Thank GOD it's FRIDAY!
It has been a LONG week. The last 5 days have seemed like they've lasted a month. I don't really know why. Just going through some personal issues I think. I'm pooped today! This week my schedule changed from 9a-6p to 6:30a-3:30p. I'm not really a morning person so the switch has been a little rough. Other than that, Father's Day is this weekend, which is a downer. There have also been more than a couple of pregnancy announcements, people bitching about being pregnant, and people having babies.
Right now I would be 19 weeks along and getting ready to find out what we were having... but instead I have an empty uterus and consequently I will have empty arms. Grrr this sucks so hard. I don't know why this one of the hardest losses I've had, but it is. Some days I'm better and some days it's like it happened yesterday. It's an up and down emotional rollar coaster and there are constant reminders everyday that I'm not going to be a mother this year. Part of me really wants to try one more time... ONE more time... ONE more chance before I have surgery. I'm not sure when my surgery will be exactly, probably August or the beginning of September. I know we won't be able to try in July because I will be gone when I'm supposed to ovulate... but what about August. Will I have time for one last ditch effort? Should I even try one last time before I go in for surgery? I do have one more refill of Clomid... I just don't know anymore. I really need someone to point me in the right direction.

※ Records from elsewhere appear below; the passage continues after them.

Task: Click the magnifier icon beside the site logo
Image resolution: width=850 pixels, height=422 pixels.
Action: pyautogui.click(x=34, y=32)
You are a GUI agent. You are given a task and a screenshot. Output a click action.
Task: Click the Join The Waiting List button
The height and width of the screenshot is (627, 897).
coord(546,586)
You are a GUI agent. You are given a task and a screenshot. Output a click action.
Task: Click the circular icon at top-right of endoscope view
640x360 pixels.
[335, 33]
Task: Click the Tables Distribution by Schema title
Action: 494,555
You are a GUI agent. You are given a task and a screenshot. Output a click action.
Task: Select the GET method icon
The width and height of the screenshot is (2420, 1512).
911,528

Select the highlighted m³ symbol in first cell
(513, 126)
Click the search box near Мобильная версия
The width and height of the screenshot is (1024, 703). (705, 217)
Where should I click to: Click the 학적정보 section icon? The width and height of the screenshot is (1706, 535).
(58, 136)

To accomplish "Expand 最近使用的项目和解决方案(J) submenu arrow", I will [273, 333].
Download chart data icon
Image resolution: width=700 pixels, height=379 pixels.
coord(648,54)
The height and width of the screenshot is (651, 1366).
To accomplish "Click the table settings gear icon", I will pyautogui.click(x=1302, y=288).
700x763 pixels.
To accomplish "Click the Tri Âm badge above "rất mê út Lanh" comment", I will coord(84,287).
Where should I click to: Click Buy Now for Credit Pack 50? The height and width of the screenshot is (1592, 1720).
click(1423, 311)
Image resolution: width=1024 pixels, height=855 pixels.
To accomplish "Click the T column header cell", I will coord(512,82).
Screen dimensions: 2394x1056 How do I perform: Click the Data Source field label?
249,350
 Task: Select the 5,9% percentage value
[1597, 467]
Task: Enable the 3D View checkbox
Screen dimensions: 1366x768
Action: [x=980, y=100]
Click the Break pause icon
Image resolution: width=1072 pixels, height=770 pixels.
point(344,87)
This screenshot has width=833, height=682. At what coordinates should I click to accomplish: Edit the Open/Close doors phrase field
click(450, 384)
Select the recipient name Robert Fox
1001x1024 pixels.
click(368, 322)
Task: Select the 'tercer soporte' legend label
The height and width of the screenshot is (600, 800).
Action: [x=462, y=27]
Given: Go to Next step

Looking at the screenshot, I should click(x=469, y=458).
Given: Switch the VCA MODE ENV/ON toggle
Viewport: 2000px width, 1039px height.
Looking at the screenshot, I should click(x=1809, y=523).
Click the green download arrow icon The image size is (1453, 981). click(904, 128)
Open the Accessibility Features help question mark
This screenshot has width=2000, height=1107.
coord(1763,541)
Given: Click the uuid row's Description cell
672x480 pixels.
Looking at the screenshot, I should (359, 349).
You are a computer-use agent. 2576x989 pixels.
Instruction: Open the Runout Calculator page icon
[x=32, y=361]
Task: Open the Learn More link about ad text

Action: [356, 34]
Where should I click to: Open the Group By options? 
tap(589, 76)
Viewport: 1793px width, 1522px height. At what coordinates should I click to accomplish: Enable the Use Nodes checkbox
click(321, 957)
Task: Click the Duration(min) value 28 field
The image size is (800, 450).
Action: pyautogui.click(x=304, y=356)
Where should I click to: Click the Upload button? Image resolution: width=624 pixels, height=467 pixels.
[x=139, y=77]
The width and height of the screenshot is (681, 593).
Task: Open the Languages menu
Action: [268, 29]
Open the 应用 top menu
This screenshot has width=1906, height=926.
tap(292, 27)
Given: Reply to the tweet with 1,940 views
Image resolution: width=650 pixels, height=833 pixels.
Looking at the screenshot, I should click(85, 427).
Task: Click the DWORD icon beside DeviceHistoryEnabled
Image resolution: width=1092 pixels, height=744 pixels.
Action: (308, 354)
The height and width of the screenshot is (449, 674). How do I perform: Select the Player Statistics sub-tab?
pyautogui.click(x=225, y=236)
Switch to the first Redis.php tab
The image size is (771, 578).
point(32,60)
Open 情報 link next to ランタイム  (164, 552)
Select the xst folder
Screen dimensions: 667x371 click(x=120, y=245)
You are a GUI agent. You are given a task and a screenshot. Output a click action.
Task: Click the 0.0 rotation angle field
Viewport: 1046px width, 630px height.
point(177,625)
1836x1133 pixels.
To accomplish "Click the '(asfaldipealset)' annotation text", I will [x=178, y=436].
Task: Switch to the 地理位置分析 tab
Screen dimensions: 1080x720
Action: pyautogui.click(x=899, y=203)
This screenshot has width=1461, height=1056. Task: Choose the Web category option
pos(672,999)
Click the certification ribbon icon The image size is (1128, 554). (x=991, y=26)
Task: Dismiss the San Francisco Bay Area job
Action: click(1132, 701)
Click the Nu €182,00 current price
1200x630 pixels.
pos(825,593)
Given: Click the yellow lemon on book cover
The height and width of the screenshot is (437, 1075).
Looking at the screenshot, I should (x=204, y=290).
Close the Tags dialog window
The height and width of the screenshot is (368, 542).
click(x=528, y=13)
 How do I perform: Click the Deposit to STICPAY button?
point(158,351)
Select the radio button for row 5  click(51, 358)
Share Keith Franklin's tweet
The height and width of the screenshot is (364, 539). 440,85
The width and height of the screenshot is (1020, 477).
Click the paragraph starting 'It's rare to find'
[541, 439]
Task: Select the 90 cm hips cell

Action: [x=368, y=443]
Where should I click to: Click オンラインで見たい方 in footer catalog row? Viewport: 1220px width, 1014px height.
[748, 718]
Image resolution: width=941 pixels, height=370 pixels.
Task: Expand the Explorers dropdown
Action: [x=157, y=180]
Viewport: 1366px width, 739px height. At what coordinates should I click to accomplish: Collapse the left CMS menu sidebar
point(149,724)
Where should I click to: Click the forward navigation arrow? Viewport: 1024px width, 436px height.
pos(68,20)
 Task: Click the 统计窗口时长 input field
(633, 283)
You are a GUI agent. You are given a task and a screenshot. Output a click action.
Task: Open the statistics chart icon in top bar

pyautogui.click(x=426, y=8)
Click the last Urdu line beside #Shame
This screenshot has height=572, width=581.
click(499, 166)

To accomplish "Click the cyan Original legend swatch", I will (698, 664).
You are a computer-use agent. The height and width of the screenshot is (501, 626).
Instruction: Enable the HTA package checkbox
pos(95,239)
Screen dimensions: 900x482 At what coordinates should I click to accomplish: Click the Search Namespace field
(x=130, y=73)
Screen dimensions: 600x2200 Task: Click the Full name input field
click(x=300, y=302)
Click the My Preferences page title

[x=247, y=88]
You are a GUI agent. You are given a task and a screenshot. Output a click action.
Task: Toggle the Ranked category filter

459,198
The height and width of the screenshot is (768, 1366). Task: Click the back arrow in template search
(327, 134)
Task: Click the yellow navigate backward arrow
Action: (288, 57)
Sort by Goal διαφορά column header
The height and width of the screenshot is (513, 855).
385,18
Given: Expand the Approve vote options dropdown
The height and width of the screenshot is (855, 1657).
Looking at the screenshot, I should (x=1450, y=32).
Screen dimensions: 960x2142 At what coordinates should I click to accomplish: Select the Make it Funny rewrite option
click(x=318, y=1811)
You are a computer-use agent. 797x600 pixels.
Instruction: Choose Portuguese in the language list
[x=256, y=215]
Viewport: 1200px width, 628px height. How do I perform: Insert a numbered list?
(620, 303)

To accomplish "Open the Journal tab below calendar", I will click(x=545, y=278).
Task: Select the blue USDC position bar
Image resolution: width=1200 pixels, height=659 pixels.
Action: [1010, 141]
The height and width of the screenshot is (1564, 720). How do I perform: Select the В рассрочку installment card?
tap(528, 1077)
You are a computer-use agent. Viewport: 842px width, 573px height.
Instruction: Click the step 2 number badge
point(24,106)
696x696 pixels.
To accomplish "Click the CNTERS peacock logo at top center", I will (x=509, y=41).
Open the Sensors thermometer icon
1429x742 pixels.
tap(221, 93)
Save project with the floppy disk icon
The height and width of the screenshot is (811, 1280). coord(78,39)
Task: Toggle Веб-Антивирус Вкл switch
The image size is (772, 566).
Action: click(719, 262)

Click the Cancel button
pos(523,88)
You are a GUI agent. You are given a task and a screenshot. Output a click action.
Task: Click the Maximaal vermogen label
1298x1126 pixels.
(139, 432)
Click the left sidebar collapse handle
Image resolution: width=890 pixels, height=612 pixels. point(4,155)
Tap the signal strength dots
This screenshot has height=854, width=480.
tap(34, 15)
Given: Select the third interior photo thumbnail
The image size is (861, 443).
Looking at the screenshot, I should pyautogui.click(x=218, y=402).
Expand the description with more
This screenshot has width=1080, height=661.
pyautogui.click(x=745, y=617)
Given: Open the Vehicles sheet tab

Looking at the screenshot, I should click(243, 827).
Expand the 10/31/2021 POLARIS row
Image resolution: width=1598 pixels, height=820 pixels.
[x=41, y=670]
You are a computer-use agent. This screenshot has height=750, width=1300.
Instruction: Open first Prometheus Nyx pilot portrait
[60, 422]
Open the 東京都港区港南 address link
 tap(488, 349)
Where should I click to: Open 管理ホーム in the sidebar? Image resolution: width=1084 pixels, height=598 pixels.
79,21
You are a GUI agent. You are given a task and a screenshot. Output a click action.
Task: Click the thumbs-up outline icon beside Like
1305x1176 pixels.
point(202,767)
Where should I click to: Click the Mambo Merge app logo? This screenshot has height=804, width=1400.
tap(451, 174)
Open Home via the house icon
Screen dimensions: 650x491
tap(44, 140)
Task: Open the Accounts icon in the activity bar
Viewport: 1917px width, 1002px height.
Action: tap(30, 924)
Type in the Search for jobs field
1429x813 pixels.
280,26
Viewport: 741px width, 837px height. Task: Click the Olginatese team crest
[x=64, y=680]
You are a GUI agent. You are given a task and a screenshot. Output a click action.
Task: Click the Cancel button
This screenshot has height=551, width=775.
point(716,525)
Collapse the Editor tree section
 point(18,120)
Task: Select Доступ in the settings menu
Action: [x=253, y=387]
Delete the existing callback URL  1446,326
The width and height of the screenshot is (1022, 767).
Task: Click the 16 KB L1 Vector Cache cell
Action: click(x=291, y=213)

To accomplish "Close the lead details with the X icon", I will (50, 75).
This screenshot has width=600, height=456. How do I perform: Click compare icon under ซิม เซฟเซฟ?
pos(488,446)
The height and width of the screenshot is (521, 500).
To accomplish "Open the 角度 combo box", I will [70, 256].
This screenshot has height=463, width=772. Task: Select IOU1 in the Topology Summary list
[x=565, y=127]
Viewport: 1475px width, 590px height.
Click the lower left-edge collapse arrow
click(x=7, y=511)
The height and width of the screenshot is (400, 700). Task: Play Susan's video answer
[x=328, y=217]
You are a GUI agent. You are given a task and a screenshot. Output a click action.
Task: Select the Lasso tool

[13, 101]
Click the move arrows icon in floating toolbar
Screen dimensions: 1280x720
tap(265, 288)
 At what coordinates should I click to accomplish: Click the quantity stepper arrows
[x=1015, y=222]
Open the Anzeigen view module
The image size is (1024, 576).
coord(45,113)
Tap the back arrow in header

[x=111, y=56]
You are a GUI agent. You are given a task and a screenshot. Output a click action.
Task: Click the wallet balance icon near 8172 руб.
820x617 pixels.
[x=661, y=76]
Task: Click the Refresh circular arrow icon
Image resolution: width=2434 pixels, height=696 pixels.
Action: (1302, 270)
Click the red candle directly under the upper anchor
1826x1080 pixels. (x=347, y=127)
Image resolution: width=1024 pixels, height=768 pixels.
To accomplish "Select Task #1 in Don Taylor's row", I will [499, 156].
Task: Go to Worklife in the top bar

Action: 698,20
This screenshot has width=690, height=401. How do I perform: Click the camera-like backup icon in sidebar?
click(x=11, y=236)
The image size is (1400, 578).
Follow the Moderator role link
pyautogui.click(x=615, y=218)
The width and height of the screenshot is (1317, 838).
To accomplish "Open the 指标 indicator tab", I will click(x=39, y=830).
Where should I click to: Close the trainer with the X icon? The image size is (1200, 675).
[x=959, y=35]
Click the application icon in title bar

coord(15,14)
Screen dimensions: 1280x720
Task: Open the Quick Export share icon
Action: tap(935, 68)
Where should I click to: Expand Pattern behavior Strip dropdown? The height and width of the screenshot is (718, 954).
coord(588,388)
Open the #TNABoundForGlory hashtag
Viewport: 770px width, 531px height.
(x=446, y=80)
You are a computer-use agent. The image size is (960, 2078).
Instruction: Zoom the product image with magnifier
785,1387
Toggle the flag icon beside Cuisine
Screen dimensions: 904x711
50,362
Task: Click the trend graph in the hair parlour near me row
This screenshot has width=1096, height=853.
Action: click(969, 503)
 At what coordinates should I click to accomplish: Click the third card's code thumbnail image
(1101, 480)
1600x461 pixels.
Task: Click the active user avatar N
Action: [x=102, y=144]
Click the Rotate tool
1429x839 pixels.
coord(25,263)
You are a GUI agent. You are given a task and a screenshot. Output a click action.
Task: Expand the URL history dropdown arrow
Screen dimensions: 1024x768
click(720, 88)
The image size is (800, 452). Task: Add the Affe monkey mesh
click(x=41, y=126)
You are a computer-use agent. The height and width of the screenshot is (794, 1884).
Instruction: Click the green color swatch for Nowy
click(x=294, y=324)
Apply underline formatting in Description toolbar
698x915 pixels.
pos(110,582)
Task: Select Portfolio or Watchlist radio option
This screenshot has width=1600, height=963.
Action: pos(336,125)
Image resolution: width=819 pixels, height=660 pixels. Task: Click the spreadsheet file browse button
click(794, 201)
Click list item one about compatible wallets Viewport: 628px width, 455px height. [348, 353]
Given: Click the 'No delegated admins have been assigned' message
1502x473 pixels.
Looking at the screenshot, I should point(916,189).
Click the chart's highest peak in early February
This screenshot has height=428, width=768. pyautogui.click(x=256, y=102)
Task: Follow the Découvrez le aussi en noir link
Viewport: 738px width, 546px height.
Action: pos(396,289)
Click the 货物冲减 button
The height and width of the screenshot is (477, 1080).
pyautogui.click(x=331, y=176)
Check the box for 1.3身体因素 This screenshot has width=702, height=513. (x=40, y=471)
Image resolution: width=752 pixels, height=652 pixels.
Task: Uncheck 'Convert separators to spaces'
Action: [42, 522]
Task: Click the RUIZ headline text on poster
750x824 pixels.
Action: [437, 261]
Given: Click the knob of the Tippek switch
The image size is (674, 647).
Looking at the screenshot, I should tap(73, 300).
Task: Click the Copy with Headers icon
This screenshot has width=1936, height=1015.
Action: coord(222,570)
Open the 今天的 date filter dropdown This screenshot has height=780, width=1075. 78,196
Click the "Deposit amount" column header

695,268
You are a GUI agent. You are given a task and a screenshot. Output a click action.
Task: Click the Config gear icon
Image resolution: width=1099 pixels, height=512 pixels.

Tuesday is my first appointment with the surgeon... we'll start looking at dates and other things. He will submit my information to Tricare for approval for surgery. After that we wait for approval. Once the I'm approved a pre-op appointment will be made and my surgery date will be set. I guess we'll see what happens and I'll go from there. Tricare usually takes 2-6 weeks to approve someone for the surgery.